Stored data
-- Opening Marker --

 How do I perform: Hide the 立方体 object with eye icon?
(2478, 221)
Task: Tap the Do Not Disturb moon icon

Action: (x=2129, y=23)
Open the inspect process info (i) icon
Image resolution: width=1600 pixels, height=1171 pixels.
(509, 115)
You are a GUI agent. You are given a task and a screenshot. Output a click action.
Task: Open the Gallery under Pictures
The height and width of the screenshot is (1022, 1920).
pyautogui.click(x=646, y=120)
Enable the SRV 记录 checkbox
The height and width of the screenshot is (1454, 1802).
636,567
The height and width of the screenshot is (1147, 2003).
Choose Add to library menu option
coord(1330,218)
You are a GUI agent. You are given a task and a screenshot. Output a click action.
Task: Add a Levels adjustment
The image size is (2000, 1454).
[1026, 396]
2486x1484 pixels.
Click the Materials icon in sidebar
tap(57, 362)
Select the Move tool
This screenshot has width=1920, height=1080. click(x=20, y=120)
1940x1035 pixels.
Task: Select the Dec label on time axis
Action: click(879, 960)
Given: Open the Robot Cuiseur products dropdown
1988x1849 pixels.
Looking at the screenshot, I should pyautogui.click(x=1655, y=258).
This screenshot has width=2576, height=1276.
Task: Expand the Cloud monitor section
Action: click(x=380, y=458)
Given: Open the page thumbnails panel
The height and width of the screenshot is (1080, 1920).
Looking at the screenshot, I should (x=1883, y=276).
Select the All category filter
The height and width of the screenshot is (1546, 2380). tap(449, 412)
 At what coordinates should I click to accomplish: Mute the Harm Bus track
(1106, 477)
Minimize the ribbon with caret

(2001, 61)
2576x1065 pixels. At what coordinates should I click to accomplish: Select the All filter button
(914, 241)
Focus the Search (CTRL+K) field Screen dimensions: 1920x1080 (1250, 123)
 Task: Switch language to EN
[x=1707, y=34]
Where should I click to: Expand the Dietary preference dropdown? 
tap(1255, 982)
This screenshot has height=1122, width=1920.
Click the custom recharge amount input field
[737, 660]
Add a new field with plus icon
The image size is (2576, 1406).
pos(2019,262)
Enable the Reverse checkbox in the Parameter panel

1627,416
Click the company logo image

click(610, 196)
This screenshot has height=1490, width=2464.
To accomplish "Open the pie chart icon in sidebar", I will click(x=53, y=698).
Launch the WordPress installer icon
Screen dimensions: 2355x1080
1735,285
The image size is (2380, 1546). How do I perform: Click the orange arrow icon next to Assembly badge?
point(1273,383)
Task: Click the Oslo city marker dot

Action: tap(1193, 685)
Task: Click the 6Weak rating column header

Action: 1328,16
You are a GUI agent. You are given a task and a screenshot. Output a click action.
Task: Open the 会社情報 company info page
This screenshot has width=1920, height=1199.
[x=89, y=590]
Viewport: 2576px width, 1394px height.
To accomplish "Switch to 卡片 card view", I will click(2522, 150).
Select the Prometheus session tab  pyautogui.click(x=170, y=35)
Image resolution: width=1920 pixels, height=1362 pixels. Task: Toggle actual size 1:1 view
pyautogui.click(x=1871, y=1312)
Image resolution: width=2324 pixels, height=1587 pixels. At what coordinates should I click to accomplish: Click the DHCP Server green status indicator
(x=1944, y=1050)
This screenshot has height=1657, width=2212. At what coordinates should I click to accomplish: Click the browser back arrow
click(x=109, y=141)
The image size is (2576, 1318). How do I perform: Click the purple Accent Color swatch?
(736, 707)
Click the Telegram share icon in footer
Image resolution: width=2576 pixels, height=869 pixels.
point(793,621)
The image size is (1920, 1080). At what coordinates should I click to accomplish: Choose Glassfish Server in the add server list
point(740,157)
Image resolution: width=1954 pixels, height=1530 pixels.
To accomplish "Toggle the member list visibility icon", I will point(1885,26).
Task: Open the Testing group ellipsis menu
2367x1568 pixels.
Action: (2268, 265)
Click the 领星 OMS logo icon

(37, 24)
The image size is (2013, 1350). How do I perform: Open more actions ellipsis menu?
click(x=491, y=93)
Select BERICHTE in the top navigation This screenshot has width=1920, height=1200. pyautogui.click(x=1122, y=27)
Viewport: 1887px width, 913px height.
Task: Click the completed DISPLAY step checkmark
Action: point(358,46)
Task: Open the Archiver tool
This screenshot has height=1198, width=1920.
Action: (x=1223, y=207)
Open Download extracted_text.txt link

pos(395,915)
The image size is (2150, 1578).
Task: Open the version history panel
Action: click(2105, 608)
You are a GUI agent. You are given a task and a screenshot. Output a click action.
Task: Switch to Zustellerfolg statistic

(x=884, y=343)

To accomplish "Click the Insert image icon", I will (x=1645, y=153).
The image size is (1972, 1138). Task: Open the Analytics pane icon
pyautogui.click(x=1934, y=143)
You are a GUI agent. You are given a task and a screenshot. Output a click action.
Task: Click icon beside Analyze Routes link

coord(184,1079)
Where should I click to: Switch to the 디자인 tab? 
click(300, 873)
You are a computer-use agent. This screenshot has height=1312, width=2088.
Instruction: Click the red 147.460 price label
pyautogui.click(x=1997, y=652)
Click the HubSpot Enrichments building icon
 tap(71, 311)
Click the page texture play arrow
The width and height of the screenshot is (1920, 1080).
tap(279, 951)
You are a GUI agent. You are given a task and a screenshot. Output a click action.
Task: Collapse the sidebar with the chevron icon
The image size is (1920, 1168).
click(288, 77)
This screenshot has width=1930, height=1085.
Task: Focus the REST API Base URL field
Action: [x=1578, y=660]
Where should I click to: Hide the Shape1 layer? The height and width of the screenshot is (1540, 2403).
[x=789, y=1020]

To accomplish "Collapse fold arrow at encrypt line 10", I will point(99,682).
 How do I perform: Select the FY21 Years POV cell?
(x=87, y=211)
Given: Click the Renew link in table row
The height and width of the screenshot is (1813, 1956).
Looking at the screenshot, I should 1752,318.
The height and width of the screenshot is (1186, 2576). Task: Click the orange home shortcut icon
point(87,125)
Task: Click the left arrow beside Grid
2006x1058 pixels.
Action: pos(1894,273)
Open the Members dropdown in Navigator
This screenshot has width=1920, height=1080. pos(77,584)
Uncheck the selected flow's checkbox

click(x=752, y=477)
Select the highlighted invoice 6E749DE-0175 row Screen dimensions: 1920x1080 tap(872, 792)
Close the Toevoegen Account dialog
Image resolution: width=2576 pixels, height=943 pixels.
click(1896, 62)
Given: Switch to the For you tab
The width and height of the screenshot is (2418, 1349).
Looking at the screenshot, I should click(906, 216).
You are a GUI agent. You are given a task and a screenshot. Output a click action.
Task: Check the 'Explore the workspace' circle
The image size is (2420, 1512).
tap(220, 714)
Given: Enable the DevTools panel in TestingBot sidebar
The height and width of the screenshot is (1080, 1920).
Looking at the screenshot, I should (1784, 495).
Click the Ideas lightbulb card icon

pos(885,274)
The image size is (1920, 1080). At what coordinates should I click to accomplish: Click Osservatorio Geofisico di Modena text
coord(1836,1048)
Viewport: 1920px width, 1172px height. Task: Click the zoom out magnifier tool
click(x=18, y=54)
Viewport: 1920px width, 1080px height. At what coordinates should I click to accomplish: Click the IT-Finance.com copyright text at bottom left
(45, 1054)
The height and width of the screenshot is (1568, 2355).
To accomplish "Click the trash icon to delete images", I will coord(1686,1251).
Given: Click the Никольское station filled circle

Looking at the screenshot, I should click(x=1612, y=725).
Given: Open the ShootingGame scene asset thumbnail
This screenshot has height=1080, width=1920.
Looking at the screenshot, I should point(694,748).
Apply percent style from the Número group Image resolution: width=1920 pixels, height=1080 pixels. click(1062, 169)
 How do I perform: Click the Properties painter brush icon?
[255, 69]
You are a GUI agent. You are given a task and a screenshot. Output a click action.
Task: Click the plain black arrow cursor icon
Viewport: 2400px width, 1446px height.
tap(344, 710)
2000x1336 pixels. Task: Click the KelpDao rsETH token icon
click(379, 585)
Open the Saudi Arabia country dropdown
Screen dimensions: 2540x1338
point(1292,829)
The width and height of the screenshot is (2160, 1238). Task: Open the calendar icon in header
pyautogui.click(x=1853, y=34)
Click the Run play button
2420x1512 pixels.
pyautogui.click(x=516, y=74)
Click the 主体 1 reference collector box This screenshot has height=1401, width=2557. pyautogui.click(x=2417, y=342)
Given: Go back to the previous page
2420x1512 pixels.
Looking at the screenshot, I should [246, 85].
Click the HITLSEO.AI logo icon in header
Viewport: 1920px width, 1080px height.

-- Closing Marker --

Search the records for the word "Collapse". Copy every line that has it.

Task: Collapse the sidebar with the chevron icon
To accomplish "Collapse fold arrow at encrypt line 10", I will point(99,682).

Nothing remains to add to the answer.